---------- EXCERPT PROVIDED

Geophysical Research Letters

Offshore transport of the Alaska Coastal Current water induced by a cyclonic wind field



[1] The Alaska Coastal Current (ACC) is driven by multiple sources of coastal freshwater discharge and propagates alongshore over hundreds of kilometers. The ACC is also subject to downwelling-favorable winds associated with cyclonic wind systems. Spatially-uniform, downwelling winds trap the buoyant ACC waters nearshore. However, we demonstrate with numerical experiments that spatial wind variations, due either to a stationary or translating cyclone, can enhance the offshore transport of buoyant coastal waters in comparison to no-wind conditions. A stationary atmospheric cyclone induces a strong convergence in the coastal current at the upstream periphery of the cyclone. This convergence generates an offshore filament of buoyant water, which evolves into detached anticyclone. A transient atmospheric cyclone enhances the offshore spreading of freshwater by intensifying mesoscale variability of the coastal current. Thus, the spatial structure of the wind field represents a potentially important mechanism for cross-shelf freshwater transport.

--------------------
---------- MATERIAL SUPPLIED

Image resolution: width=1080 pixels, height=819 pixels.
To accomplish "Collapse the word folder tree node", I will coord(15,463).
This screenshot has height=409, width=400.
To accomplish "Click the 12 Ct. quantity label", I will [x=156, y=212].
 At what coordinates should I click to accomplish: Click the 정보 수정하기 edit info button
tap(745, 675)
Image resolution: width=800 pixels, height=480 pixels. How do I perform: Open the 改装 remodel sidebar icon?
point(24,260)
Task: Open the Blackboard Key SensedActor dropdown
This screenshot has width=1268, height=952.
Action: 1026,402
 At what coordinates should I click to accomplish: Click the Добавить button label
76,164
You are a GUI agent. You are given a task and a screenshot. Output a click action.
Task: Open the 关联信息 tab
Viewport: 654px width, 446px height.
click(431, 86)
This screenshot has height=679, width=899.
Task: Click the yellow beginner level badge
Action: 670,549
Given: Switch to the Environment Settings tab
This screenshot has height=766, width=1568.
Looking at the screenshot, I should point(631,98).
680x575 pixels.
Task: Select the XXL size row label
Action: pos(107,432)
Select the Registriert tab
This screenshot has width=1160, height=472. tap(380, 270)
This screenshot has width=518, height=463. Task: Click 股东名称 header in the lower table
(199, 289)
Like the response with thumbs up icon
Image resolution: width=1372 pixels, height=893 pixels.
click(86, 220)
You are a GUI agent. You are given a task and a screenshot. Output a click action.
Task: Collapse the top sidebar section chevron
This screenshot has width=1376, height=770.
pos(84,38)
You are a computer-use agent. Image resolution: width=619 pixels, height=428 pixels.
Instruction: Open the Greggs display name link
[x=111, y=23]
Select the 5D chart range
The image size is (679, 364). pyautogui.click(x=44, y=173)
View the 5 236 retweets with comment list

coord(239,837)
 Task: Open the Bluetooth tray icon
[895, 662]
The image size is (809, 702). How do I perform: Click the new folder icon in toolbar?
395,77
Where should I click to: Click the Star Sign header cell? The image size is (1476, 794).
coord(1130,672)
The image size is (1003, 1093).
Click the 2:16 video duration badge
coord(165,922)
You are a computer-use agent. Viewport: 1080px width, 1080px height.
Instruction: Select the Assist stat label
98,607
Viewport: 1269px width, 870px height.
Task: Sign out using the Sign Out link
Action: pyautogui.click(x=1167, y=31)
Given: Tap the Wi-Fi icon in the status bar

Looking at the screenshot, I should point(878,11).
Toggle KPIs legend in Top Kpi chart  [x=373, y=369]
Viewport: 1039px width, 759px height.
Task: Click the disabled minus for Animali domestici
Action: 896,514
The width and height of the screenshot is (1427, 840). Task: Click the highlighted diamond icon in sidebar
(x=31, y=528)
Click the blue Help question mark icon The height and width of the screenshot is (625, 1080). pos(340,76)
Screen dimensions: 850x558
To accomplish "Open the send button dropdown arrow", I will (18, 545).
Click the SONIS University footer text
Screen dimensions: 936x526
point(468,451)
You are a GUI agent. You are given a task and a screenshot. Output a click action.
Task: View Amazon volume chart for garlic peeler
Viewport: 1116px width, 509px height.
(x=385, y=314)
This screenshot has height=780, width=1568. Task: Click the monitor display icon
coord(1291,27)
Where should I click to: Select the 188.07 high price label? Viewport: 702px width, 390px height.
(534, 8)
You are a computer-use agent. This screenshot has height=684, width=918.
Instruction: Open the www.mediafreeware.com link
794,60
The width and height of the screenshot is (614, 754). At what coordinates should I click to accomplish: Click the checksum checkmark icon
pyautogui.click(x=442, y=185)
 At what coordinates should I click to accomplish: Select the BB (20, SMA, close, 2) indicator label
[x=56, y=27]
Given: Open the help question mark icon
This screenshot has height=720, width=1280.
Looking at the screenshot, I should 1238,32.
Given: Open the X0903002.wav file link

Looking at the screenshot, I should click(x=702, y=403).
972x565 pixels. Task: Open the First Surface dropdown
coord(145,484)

--------------------

## EXERCISE SET
A: According to the Alaska Coastal Current abstract, what does a stationary atmospheric cyclone induce at its upstream periphery?
B: Write what comes next in the Alaska Coastal Current abstract, picking up after its final sentence.

## RESPONSES PER TASK
A: A strong convergence in the coastal current.

B:
1. Introduction

[2] The Alaska Coastal Current (ACC) is driven by multiple sources of fresh, buoyant water associated with numerous rivers, high precipitation rates in the surrounding coastal mountains, and melting glaciers during the warm season. The ∼2000 km long ACC circumscribes the Gulf of Alaska (GOA) shelf with the coast on its right facing downstream [Williams et al., 2007]. This flow direction induces a downwelling transverse circulation on the shelf, which is augmented by the prevailing cyclonic (coastal downwelling-favorable) wind field over the Northeast Pacific. The resulting jet is narrow, partially baroclinic; its total transport can reach or even exceed 1 Sv, and the transport is well correlated with the winds. The strongest density anomaly is in fall (following peak discharge) while the strongest flow is in winter due to strongest wind forcing [Stabeno et al., 2004; Weingartner et al., 2005].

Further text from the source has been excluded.